== Data provided ==
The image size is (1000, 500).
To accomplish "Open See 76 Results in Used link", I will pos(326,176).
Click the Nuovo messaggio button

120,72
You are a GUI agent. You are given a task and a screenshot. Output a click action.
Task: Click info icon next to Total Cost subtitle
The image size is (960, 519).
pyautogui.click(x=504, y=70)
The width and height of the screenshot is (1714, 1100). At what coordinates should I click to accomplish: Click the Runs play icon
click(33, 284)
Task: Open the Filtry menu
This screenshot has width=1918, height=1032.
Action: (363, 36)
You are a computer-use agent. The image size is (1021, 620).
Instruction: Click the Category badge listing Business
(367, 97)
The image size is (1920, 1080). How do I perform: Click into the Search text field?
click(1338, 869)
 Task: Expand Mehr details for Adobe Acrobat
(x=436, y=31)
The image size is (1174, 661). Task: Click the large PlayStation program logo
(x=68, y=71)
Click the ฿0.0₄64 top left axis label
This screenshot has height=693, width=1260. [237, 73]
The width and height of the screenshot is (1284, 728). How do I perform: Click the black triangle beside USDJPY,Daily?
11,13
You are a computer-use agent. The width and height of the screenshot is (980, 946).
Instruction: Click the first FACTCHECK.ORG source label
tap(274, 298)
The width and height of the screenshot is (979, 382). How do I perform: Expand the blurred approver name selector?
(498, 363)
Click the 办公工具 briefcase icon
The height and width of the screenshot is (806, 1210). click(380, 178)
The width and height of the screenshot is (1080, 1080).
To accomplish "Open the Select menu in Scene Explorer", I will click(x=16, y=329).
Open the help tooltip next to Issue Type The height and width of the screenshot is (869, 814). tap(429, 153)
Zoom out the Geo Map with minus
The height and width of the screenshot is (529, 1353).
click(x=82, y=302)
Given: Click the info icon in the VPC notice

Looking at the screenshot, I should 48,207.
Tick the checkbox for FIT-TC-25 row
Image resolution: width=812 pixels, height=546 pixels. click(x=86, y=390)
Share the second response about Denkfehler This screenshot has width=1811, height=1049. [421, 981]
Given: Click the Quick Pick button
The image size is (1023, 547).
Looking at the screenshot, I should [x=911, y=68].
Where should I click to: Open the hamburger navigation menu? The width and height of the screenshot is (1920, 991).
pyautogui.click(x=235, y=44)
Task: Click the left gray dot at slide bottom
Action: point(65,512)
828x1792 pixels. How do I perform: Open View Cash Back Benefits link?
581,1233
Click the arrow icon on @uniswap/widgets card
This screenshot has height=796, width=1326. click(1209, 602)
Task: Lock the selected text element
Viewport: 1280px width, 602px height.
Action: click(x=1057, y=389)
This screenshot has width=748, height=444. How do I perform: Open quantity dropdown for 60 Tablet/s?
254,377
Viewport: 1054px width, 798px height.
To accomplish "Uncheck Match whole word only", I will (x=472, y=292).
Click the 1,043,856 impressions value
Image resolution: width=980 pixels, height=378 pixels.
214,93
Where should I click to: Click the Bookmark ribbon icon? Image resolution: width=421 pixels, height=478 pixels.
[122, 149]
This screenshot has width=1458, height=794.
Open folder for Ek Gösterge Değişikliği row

== Assignment ==
Only one number is wanted: the number of lines in the listing that contain the string "next".

== Exercise output ==
2